Each spring, the final production in Wagner College's Stage One studio theater lineup is a new program of choreography called the Dance Project. The 2011 Dance Project is an original piece called "Looking for the Remote," created by world-renowned performing artist Claire Porter, Wagner College Theatre's first artist-in-residence. "Looking for the Remote" will be staged from April 26 through May 1.
"Looking for the Remote" deals with the interaction of space and movement, the physical and the metaphysical, Porter said.
"In life," said Porter, "we're always in search of the little things - a book, a set of keys, a remote control - but we're never taught to look for the bigger, more important things like trust, patience and loyalty."
Avante garde accordionist and composer Guy Klucevsek, a Staten Islander and a 2010 recipient of a United States Artists Fellowship, has collaborated with Porter to create original music for "Looking for the Remote."
Claire Porter is best known for her solo work, "Portables," a collection of solo comedic movement monologues performed individually and in concert. She has taken "Portables" around the world, leaving audiences in tears of laughter.

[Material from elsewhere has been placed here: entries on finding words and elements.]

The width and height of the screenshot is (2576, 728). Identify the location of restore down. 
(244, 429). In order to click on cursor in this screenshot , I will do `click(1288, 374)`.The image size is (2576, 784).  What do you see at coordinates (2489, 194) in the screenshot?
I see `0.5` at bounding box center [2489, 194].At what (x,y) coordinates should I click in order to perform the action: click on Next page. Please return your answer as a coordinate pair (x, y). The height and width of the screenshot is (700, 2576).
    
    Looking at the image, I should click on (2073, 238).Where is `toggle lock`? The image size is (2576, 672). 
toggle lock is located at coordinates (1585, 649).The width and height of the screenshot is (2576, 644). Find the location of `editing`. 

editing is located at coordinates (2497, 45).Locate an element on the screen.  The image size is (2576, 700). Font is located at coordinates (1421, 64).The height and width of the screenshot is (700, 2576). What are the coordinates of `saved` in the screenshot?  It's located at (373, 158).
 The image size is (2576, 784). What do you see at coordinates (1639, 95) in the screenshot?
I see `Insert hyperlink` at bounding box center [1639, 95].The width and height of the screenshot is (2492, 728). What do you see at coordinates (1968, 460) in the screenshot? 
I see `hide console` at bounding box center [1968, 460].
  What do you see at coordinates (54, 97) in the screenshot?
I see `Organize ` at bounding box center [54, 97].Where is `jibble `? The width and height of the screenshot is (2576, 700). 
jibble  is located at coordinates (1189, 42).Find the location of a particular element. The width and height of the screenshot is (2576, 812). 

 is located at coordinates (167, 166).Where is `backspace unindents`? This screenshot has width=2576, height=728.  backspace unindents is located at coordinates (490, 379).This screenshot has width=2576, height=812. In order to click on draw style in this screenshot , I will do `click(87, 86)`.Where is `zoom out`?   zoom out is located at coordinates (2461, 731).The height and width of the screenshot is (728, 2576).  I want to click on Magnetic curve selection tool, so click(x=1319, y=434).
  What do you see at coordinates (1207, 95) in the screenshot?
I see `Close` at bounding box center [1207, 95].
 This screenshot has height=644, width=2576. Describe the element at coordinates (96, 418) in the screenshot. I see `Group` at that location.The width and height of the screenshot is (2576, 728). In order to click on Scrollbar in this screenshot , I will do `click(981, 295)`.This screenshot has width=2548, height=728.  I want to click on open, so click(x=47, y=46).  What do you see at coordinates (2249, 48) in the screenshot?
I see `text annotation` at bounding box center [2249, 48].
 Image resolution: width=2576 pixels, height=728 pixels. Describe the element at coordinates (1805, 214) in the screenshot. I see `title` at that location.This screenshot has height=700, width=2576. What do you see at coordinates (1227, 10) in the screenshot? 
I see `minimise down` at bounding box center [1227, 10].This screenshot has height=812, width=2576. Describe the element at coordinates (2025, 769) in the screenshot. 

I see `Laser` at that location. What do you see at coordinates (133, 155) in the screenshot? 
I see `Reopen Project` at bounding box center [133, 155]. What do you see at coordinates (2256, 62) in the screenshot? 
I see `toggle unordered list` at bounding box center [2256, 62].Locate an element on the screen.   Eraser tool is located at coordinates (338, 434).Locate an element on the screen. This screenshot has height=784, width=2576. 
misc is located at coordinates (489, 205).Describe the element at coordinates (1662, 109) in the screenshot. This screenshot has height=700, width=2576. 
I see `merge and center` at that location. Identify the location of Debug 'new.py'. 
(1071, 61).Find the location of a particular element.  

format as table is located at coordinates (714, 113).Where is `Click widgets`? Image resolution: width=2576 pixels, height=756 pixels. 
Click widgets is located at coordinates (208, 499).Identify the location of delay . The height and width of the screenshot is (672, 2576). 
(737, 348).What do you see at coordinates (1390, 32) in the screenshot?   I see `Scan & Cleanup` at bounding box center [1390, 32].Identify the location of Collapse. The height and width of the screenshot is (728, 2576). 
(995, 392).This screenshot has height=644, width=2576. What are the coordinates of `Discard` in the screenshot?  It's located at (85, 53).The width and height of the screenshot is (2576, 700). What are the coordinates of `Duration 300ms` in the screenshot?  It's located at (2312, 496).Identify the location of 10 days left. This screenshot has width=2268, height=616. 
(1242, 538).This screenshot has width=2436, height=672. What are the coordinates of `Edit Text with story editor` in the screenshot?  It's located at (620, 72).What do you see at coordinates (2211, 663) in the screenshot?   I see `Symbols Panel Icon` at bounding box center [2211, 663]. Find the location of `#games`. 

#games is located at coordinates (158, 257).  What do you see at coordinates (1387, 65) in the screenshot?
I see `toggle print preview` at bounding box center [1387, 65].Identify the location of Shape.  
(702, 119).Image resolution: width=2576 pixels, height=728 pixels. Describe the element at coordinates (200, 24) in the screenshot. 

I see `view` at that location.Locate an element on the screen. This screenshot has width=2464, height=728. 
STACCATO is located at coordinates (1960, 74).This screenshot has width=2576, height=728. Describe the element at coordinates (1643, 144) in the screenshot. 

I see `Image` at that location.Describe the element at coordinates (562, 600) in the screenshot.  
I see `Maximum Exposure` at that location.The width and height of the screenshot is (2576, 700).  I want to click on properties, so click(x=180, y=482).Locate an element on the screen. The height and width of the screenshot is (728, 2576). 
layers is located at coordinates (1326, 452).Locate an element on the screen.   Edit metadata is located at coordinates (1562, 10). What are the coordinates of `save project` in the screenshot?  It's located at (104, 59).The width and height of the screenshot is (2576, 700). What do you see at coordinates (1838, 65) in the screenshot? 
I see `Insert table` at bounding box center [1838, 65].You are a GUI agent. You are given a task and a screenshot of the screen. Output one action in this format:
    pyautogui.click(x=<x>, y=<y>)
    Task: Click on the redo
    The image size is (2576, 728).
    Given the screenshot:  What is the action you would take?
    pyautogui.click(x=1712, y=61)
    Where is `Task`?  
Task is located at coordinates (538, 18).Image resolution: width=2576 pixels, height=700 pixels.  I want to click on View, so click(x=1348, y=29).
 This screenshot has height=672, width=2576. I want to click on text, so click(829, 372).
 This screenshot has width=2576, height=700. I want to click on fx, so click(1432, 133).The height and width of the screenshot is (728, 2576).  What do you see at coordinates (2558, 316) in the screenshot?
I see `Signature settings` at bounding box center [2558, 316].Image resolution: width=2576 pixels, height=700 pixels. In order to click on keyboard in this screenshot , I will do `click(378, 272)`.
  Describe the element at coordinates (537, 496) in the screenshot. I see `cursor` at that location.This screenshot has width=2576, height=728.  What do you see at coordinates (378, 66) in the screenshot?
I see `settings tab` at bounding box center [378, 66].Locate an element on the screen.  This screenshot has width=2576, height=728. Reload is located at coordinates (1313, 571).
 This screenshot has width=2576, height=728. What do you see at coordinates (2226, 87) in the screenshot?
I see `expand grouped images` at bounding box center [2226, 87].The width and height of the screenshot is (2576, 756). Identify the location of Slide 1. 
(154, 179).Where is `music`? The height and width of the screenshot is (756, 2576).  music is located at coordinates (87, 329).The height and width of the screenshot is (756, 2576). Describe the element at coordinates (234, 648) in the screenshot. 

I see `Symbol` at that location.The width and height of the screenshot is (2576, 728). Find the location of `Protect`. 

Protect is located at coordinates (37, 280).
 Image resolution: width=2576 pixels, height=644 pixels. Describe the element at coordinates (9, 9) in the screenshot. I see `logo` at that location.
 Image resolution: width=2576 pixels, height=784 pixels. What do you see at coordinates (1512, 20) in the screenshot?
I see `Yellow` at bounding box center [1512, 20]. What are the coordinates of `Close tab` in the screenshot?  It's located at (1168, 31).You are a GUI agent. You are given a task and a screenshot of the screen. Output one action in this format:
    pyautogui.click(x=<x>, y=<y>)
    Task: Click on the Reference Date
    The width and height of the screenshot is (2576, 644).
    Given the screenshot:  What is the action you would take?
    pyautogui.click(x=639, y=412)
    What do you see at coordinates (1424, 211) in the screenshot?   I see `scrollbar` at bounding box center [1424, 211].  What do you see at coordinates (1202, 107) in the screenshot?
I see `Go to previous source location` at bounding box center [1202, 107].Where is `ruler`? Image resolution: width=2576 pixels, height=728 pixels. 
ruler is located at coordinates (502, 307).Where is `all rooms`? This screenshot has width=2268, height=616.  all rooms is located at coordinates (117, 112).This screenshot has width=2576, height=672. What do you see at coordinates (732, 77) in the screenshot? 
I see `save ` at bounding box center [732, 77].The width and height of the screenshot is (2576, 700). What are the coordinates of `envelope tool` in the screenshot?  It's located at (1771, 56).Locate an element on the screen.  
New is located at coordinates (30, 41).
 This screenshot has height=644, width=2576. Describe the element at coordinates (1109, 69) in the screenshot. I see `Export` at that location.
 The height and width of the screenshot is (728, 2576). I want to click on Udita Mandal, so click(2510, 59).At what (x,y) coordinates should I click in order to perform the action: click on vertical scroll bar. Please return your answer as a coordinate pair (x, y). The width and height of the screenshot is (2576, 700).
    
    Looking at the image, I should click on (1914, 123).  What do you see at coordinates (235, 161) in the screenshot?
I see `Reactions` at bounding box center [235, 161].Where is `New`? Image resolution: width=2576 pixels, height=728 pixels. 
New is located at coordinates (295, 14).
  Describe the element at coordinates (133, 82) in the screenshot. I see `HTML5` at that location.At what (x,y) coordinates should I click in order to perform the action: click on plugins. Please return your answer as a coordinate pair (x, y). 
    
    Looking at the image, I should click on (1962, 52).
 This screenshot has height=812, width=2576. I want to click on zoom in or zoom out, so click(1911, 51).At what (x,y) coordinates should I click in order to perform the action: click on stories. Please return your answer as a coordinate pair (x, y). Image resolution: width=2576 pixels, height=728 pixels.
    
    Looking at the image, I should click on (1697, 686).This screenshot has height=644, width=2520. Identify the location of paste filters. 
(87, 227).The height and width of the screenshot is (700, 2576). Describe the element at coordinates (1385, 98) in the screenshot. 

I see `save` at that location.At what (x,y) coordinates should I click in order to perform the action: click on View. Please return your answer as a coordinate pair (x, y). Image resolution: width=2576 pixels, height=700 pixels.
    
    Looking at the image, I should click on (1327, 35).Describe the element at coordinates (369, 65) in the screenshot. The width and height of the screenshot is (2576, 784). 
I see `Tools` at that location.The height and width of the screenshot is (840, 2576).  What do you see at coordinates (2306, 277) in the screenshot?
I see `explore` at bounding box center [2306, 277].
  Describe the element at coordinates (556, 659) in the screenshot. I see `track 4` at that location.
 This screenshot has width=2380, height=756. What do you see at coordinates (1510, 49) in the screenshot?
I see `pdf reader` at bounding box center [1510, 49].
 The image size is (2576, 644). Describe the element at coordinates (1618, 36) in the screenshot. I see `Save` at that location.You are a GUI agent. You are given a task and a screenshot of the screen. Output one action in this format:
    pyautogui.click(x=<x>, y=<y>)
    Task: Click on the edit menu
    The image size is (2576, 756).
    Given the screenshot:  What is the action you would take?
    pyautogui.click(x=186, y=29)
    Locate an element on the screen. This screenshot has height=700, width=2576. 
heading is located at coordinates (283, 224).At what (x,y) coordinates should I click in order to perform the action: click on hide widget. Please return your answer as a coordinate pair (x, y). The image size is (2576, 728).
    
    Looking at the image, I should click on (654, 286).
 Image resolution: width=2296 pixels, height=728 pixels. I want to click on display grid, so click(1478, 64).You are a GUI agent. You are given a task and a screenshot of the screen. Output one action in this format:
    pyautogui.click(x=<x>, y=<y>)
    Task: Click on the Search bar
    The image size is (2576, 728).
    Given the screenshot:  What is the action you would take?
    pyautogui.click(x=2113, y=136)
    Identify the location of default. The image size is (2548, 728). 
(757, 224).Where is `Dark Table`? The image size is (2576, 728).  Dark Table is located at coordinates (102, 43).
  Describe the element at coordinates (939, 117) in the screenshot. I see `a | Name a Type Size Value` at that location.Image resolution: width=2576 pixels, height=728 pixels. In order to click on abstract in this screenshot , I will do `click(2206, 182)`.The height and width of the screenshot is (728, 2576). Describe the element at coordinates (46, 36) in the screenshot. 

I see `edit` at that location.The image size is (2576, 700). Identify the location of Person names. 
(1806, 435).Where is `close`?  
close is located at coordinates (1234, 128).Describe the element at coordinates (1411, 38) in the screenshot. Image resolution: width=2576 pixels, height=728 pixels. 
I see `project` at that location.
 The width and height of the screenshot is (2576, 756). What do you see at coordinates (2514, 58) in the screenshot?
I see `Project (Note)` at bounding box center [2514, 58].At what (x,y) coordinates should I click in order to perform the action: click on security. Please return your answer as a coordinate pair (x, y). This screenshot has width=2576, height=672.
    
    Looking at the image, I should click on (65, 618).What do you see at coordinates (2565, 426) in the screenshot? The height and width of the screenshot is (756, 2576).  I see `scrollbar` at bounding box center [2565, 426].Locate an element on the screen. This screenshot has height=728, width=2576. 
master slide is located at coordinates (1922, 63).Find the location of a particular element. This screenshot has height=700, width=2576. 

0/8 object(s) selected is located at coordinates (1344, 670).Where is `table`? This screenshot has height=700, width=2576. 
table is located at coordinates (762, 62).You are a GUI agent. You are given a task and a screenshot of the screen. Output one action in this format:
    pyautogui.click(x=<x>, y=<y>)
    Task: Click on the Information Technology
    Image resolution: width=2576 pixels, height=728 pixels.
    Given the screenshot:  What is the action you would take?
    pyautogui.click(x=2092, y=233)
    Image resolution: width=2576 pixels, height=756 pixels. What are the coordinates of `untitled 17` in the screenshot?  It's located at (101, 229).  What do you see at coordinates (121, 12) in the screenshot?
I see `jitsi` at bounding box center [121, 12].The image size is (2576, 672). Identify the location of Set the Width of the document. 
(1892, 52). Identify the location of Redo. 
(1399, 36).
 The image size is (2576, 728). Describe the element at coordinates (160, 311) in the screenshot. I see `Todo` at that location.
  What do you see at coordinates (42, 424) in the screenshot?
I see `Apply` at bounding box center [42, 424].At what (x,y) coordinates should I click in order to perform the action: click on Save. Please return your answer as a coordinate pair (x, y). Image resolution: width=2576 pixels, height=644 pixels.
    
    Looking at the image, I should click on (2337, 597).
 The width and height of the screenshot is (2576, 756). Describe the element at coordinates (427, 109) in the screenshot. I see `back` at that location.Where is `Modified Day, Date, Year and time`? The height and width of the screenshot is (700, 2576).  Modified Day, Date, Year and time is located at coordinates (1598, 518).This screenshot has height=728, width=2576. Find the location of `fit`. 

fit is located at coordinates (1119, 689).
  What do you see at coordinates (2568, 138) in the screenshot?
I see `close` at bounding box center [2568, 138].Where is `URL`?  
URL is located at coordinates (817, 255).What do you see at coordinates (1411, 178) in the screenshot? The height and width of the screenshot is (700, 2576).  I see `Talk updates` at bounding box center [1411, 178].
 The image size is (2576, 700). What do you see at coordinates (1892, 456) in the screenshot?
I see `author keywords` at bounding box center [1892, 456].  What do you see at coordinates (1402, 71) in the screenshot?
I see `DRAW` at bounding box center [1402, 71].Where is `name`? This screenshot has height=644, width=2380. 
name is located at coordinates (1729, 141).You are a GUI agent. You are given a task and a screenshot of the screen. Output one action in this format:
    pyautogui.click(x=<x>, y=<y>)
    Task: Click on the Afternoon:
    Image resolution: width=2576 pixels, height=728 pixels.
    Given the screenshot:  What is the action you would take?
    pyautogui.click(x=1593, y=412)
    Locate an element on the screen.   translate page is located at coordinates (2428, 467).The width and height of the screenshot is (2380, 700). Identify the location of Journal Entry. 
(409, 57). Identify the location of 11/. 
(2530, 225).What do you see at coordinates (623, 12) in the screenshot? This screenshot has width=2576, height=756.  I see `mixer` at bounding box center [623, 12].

Porter combines text and movement into an art form that forces audiences, critics and the theater community to question their definition of the word "dance." It is this unique approach to text and movement that places her at the forefront of contemporary theater and dance. She uses this approach to inspire her dancers at Wagner, both in the Dance Project and in the movement workshops she is hosting for faculty and students this semester.
Porter is teaching a class entitled "Text and Movement" to help students understand how deeply a text can be entwined with dance, and how the creative process can begin with movement rather than a script.